One is a pretty boring Aus Style lager, nothing too exciting, and the second is a more Euro Style lager.
These brews will both be double batches and I have 2x twin packs from CB. So 48g dry all up.

I plan on fermenting the Aus Lager at about 15-16 degrees - will I get away with 1x 12g sachet per brew at these temps? I can pitch warmer and drop it down overnight during the lag phase.

With the Euro, I would like to ferment a little cooler, would I still be able to get away with a 12g per batch if I pitch warm during the lag phase OR should I look at pitching some saved slurry from the Aus lager along with the dry sachet to get the numbers up?

Looking to get 4x Kegs of lager out of these 4x sachets. I can't confirm whether both lagers will be brewed back to back due to space / timing issues.

Has anyone combined slurry and dry yeast in the same pitch? Can't recall reading that on here before.

Cheers,
D80


----------



## razz (30/6/13)

I would use one twin pack on each brew D80 but when you do the euro lager I would only use half the wort initially and pour the second half into the fermenter after 24 hours (drauflassen I think is the german term if you want to search for it) Can you verify how big each brew is?

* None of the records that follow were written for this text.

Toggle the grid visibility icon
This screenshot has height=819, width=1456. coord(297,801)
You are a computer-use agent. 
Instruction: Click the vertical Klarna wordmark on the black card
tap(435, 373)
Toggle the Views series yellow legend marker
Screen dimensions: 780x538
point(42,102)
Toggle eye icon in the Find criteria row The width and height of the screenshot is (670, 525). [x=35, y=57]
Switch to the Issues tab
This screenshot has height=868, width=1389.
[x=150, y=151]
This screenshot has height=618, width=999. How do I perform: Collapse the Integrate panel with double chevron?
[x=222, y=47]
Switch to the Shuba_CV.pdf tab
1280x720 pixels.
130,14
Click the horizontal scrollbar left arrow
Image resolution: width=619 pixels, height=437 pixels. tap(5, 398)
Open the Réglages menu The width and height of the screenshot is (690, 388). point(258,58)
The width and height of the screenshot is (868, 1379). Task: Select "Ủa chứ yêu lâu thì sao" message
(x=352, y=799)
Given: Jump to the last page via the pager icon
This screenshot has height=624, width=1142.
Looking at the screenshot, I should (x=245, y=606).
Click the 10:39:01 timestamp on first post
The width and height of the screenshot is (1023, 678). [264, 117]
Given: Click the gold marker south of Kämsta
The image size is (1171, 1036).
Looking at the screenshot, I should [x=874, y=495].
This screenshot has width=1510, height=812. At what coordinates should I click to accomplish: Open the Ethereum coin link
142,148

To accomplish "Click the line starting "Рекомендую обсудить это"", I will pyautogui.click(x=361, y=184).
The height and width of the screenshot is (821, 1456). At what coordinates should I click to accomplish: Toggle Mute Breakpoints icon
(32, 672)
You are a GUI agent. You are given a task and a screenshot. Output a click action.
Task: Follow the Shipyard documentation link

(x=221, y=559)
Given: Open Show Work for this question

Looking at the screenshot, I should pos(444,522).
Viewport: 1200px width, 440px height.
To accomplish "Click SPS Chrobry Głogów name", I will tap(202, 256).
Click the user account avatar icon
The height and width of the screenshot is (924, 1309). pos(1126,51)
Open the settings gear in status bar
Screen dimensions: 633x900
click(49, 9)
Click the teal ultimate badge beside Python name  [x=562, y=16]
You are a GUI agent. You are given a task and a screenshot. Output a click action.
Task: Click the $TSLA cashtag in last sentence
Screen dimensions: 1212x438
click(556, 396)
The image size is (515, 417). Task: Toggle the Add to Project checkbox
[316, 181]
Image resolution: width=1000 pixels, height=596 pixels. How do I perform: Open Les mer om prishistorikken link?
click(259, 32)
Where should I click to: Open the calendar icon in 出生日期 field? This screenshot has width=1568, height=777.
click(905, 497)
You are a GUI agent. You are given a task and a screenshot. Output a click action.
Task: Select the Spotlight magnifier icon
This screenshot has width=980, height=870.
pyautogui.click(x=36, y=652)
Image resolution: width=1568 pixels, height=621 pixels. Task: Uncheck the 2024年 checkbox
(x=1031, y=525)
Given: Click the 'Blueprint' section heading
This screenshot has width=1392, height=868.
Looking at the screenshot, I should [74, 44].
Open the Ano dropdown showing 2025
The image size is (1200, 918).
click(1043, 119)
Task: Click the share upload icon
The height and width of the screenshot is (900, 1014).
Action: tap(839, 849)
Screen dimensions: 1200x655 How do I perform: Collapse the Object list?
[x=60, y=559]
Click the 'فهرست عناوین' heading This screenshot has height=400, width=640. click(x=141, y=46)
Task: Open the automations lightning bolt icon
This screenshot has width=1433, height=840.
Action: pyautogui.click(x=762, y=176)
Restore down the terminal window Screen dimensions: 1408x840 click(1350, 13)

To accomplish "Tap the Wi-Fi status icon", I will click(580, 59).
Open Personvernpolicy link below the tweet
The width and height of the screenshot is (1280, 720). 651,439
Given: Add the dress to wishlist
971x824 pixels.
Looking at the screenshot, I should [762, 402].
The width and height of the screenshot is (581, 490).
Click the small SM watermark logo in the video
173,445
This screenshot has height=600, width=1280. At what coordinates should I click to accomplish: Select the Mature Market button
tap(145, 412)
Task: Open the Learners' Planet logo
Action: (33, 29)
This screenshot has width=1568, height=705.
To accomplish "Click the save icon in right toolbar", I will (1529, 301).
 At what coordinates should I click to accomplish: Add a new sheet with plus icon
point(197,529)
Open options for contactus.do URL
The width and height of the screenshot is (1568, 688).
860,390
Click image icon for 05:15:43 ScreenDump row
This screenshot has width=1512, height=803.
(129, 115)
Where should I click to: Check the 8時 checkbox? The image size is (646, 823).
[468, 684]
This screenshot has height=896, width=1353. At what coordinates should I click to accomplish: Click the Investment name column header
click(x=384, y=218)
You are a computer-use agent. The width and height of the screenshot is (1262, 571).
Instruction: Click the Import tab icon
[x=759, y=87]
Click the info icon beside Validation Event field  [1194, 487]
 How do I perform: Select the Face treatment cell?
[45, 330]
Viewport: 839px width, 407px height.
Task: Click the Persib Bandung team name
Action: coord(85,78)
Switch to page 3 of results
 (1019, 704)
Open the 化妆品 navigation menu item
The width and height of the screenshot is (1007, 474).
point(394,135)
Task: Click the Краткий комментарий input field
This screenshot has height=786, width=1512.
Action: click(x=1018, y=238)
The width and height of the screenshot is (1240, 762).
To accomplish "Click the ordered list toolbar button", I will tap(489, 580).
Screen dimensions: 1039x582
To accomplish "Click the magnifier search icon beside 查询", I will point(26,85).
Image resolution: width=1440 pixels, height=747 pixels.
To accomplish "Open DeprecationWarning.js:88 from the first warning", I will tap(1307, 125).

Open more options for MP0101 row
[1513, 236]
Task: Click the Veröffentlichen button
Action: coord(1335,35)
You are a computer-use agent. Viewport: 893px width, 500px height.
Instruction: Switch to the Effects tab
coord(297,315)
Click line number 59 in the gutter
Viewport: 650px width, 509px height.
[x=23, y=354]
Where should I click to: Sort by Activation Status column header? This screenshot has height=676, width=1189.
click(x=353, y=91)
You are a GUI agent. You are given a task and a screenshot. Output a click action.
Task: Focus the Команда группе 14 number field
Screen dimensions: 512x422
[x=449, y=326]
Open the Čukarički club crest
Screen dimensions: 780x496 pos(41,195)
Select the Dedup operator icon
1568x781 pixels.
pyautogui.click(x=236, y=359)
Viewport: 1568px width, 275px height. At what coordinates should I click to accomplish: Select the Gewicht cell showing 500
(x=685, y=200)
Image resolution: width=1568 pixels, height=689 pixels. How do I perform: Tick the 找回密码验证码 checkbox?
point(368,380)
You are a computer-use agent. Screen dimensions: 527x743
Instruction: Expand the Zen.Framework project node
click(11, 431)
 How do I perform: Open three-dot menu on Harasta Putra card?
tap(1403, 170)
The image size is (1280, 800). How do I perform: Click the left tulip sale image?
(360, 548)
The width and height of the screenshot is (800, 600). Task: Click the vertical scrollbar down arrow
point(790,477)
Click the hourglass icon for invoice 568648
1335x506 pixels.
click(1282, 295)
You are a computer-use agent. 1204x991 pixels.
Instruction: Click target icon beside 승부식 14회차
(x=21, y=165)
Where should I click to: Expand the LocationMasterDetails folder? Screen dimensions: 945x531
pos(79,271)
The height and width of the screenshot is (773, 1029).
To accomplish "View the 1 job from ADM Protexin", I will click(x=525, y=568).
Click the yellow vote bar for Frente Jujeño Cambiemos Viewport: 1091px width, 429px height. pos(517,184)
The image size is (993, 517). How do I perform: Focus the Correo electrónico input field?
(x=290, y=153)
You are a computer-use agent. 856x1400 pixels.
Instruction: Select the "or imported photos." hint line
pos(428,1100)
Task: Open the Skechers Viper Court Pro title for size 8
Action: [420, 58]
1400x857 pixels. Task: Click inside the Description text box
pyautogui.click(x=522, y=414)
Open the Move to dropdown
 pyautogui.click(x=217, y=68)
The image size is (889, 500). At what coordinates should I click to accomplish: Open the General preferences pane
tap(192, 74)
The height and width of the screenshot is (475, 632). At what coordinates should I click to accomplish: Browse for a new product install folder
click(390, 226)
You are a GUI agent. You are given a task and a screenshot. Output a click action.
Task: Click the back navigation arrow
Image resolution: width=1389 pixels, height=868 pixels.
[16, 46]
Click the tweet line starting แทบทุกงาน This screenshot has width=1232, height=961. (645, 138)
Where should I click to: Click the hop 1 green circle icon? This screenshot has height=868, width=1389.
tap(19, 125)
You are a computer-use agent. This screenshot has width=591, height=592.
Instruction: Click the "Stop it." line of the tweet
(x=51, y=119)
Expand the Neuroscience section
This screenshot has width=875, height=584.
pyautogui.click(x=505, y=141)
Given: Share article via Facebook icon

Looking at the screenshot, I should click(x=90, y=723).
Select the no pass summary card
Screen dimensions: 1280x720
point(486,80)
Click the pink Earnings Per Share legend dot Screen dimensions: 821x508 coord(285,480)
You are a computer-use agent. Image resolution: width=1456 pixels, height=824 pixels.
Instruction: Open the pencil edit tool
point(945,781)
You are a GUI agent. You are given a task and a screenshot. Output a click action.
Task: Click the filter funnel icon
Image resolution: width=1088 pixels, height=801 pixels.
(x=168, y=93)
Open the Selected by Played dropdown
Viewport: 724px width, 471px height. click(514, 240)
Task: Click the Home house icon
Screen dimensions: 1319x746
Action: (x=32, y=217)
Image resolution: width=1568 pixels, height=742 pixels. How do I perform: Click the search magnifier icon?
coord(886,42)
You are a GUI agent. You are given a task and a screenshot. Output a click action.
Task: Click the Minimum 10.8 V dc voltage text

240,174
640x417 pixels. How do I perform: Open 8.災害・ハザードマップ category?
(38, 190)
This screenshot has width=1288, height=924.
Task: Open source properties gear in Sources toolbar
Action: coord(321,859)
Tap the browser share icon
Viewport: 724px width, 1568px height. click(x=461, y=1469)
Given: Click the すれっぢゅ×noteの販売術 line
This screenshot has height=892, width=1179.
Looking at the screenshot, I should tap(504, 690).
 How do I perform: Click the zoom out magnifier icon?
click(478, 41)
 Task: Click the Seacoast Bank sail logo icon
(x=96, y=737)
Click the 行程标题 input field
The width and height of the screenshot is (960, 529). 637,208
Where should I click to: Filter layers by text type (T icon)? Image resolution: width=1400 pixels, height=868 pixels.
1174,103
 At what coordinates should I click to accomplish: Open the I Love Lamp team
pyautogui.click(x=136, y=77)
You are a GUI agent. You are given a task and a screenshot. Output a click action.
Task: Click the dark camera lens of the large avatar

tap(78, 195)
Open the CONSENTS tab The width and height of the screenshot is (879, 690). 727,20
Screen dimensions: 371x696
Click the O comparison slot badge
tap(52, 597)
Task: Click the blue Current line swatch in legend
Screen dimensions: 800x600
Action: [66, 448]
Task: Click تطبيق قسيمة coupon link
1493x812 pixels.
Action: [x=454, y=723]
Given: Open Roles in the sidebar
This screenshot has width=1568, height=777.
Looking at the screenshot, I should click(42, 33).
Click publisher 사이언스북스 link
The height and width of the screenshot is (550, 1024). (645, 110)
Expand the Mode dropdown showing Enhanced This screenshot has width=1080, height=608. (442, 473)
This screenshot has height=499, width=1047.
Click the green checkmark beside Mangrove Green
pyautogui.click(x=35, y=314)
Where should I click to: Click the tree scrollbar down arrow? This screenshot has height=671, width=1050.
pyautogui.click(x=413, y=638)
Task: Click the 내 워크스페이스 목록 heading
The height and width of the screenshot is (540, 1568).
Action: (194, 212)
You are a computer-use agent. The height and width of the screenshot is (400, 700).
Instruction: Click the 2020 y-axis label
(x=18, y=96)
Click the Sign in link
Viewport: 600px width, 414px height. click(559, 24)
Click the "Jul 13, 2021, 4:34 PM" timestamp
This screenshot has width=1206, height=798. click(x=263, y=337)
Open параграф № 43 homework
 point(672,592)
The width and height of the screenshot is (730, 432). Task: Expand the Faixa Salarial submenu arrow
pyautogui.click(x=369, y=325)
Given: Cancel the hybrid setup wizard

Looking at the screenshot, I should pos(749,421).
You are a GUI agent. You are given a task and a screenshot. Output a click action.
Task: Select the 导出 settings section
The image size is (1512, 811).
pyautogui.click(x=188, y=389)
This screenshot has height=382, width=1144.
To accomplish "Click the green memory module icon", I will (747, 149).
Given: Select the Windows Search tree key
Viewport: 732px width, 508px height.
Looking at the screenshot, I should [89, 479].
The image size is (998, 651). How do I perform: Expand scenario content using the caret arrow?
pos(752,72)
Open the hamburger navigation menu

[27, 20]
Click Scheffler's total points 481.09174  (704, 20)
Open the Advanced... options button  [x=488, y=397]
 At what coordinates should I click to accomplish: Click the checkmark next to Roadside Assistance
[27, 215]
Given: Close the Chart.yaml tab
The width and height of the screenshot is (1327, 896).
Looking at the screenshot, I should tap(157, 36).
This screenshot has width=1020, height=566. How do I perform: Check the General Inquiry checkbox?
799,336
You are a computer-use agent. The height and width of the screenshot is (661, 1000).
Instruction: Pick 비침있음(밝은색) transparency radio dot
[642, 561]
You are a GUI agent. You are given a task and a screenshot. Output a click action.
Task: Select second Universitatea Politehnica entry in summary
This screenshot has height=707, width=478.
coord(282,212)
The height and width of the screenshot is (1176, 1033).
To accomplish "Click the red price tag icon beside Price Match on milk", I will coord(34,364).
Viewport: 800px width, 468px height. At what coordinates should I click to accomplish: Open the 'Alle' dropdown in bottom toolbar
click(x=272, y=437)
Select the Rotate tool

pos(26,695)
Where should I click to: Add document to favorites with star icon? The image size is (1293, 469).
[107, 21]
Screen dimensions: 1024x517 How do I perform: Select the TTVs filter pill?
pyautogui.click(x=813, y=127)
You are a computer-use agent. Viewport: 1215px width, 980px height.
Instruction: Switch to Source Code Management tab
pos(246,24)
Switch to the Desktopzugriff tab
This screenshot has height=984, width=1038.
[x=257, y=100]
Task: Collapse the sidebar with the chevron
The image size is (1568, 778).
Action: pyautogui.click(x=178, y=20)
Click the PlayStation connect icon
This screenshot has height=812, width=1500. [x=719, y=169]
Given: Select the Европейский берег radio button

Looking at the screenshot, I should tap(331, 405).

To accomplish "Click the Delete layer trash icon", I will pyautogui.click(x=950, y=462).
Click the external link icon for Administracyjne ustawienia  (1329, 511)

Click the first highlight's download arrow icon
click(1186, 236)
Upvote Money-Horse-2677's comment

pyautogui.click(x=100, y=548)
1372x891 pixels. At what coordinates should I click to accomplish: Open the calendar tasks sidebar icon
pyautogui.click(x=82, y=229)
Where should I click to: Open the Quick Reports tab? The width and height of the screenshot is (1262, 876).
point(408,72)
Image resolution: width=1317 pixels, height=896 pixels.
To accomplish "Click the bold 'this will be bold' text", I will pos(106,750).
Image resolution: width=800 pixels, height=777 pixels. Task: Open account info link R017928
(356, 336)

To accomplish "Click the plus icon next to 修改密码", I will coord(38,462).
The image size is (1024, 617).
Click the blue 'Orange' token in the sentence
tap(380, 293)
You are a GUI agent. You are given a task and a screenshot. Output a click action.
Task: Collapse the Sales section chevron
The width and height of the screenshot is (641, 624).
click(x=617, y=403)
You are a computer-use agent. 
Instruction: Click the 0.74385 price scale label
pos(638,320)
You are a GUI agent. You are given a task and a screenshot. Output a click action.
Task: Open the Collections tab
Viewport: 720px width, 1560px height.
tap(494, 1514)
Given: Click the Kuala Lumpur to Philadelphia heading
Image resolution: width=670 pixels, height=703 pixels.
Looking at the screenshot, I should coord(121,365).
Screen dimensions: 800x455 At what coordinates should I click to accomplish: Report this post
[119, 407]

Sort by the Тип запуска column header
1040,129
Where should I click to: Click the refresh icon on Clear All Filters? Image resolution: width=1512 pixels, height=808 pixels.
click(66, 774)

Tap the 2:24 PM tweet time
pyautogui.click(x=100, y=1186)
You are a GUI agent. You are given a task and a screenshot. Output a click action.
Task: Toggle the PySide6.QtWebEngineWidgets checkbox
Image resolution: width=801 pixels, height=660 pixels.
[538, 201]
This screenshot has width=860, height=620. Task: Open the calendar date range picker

As even 24g in the first brew may not be enough and you could follow the same procedure for both.


----------



## Diesel80 (30/6/13)

Each brew will be between 21-23L.
OG will be mid 40s.

Cheers,
D80


----------



## razz (30/6/13)

That changes things abit, when you said both will be double batches I was thinking 80 odd litres total. In that case, and considering the low starting gravity, I would still use 24g for each brew. You won't need to do the split batch for the euro lager.


----------



## Diesel80 (30/6/13)

Sorry to clarify, 2x Double batches, total 4 x 20L cubes!


----------



## razz (30/6/13)

No probs, disregard my last.


----------



## adryargument (30/6/13)

Why not ferment one of them, then drop the next on the yeastcake?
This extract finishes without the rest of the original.